:: HOW TO COMPLETE THIS TASK ::
Print the lines between the one containing "What do you see at coordinates (112, 574)" and the one containing "center [112, 574].", inclusive, and leave the pictures out of your answer.

:: PROVIDED INFORMATION ::
_ _ _ _ _
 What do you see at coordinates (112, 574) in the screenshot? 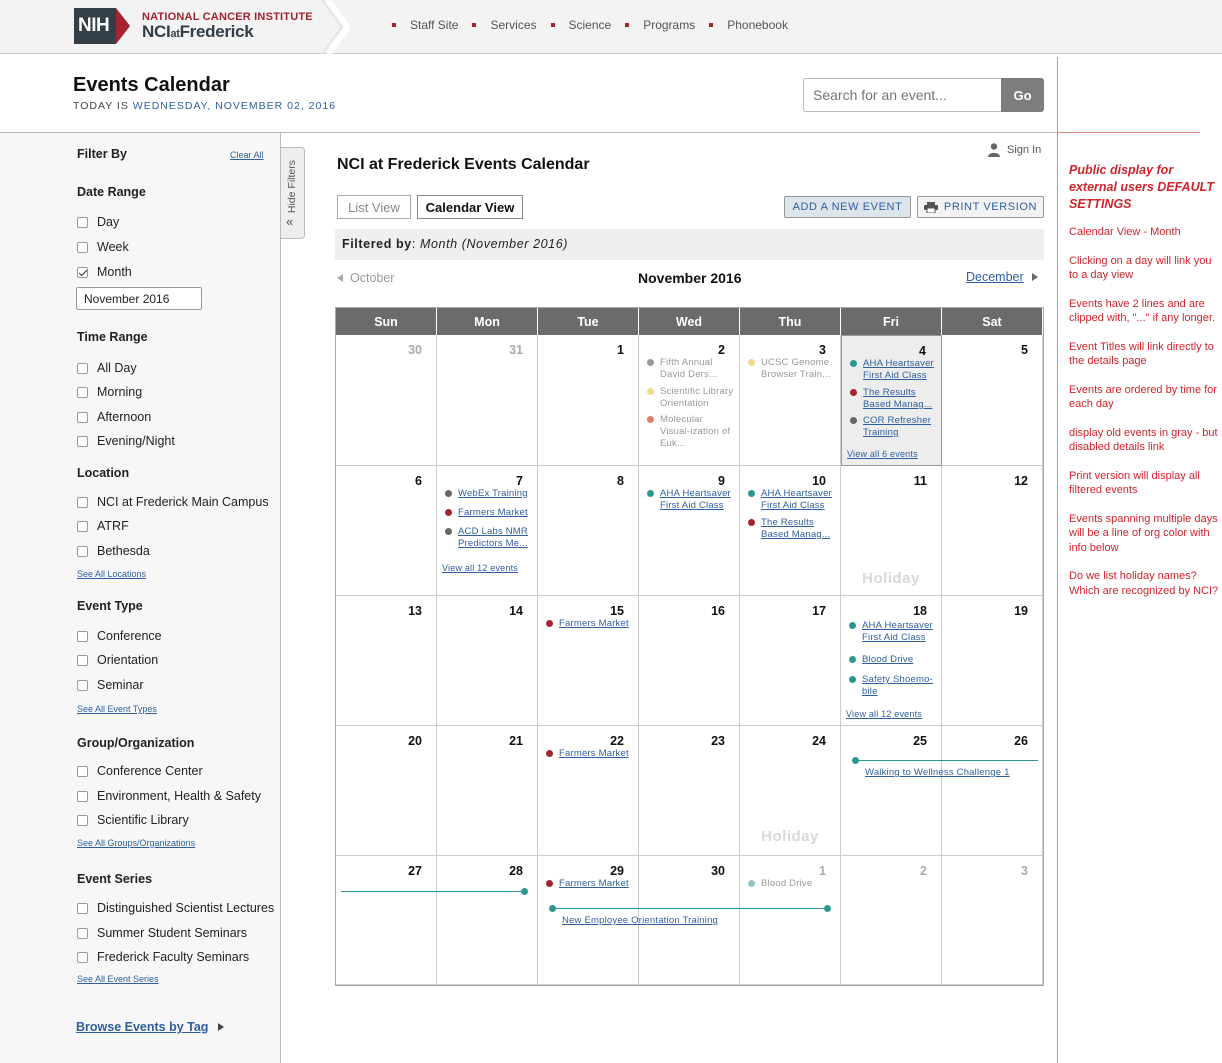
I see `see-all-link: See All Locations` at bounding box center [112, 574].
_ _ _ _ _
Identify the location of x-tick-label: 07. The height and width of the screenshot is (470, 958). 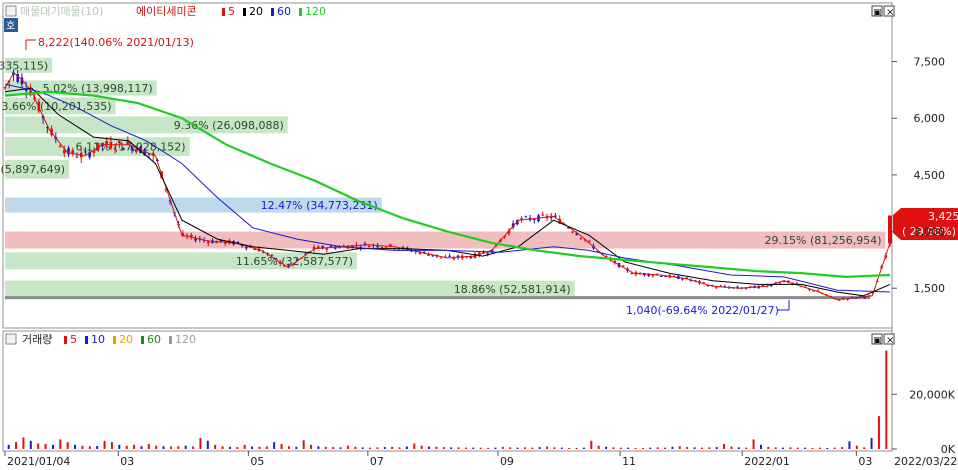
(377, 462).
_ _ _ _ _
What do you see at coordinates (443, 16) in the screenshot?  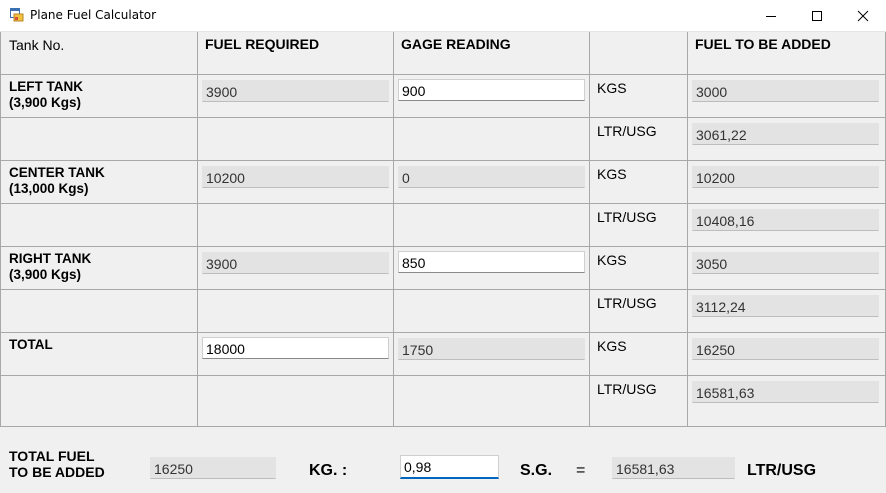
_ _ _ _ _
:: ANSWER BOX ::
 What do you see at coordinates (112, 574) in the screenshot? 
I see `see-all-link: See All Locations` at bounding box center [112, 574].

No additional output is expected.